Government Responds to NTEU Letter on FSAs With Extension of Use-or-Lose Deadline, Other Improvements

Press Release June 23, 2005

Washington, D.C.—A month after the National Treasury Employees Union (NTEU) called on it to do so, the federal government has made important improvements in its Flexible Spending Account (FSA) program which allows employees to set aside pre-tax income to pay medical and dependent care expenses. NTEU was instrumental in securing FSAs for federal workers. The improvements to the program were announced by the Office of Personnel Management (OPM) yesterday.

In a letter in late May to Daniel Blair, acting director of OPM, NTEU President Colleen M. Kelley strongly recommended the government extend the deadline for the use of the program—a step which has now been taken by OPM.
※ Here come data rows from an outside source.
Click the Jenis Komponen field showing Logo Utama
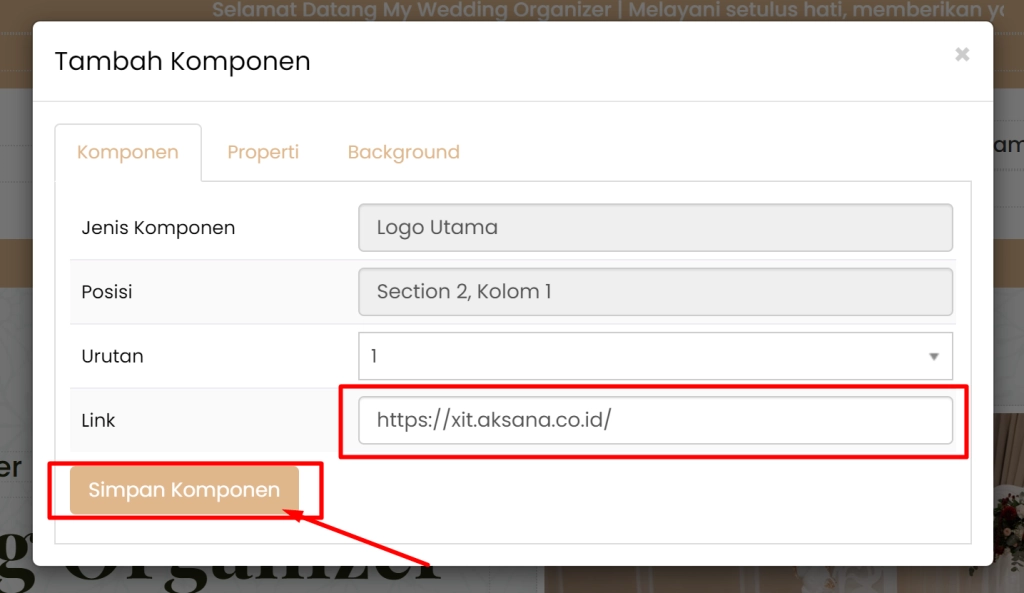pos(655,228)

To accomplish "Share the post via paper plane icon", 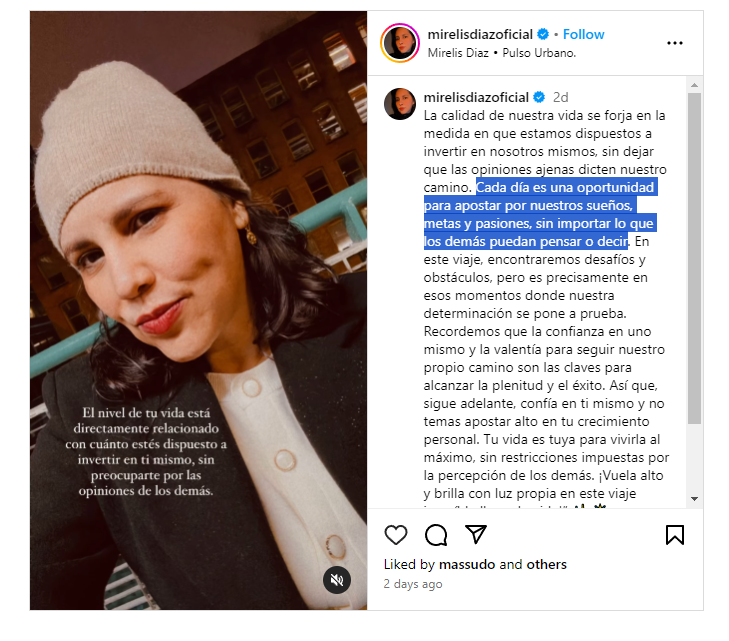I will point(476,534).
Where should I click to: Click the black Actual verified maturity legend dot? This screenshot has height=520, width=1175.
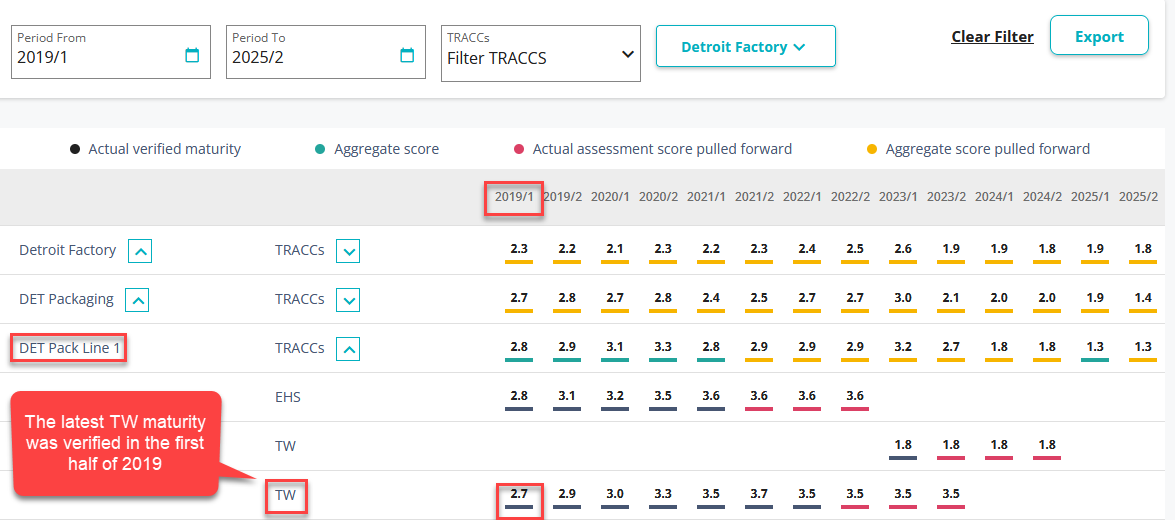[75, 150]
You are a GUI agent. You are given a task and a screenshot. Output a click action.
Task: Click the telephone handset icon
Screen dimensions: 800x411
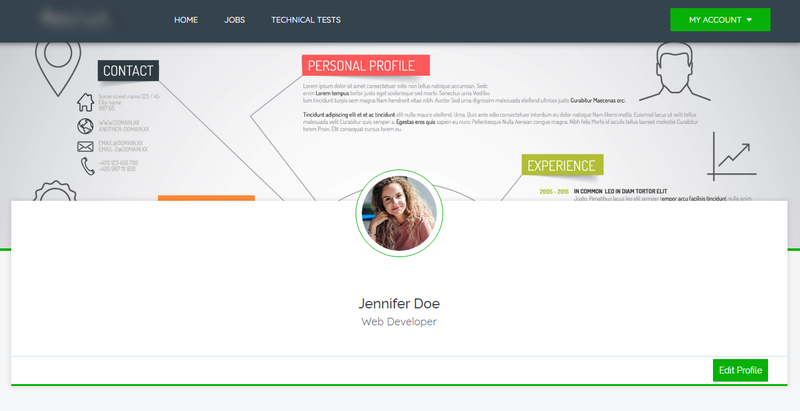click(x=85, y=166)
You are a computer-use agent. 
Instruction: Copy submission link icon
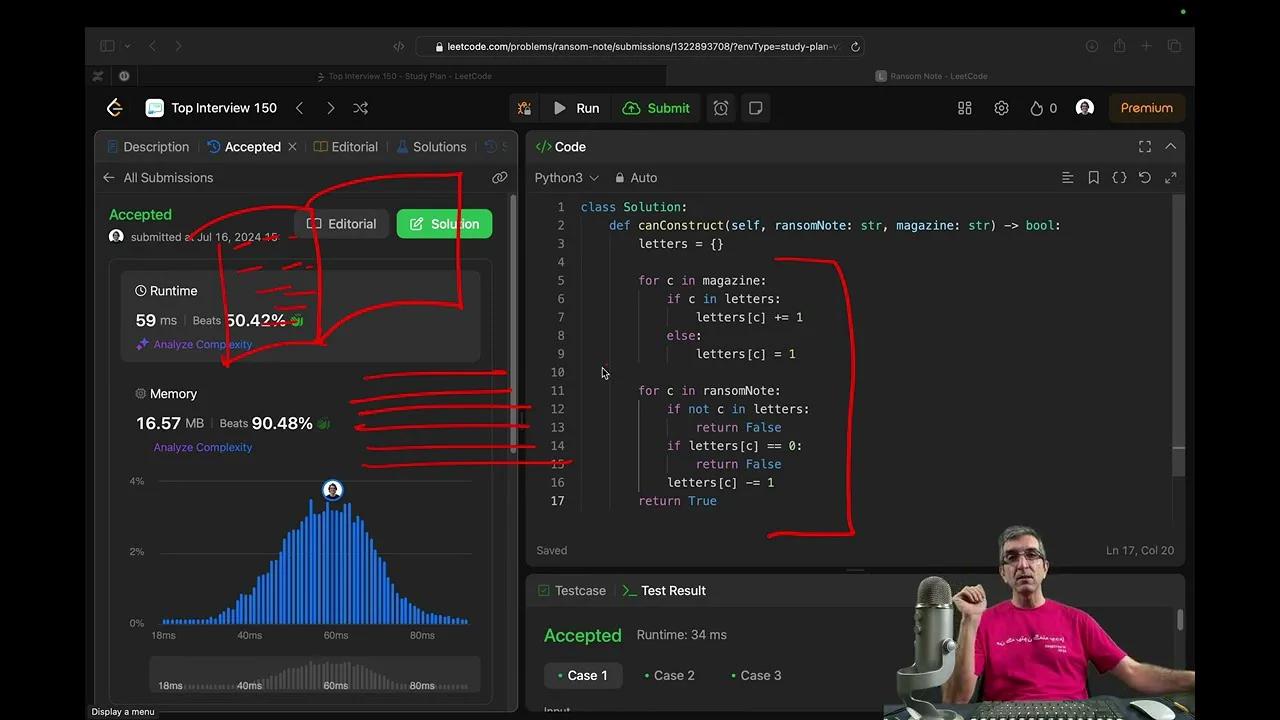[499, 178]
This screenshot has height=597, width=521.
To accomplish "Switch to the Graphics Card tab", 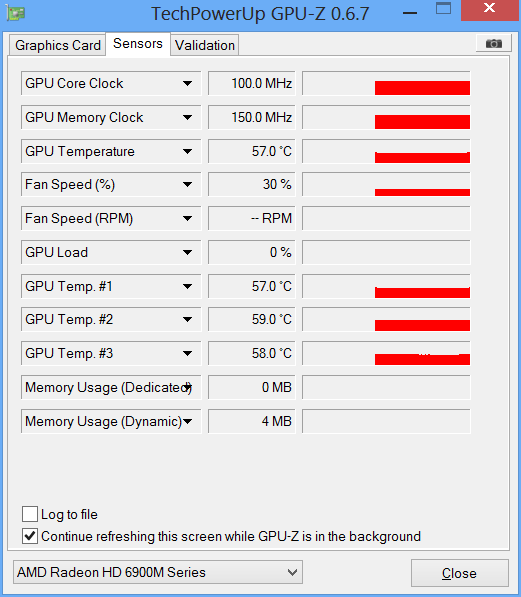I will click(x=58, y=45).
A short time earlier, Treasury Secretary John Snow had announced that employers, including the federal government, could modify their FSA plans to extend the deadline for employee use of health care program by 2 ½ months after the end of the plan year. Such a change, if adopted by an employer, reduces the likelihood of forfeited FSA contributions at the end of a calendar year.

“The changes made by OPM will reduce the amount of money set aside by federal workers that could otherwise have been lost at the end of the calendar year,” said NTEU President Colleen M. Kelley. She called this “an example of the kind of action the government needs to take in order to compete with the private sector as the employer of choice.”

Blair said that along with providing an additional 2 ½ months into 2006 to incur claims for the 2005 plan year, and thus to use 2005 account balances, two other changes impact the federal program.

One increases the annual health care FSA contribution limit to $5,000 from $4,000, beginning in plan year 2006; the other provides an extra month, until May 31, 2006, for employees to file claims for reimbursement for program use in 2005.

OPM has yet to respond to a follow-up Kelley letter to Blair seeking information about whether employees who leave or retire from federal service before the end of a calendar year will lose any money remaining in their FSA accounts.

In that inquiry, Kelley also raised questions with Blair about NTEU member complaints that a third-party vendor has been taking “an unusually long time” to handle employee claims for both medical and dependent care reimbursements—up to six weeks. The NTEU leader encouraged OPM to prod the vendor to supply additional information about claim dates and status on its web site, and to not limit that information only to claims paid.

NTEU is the largest independent federal union, representing some 150,000 employees in 30 agencies and departments.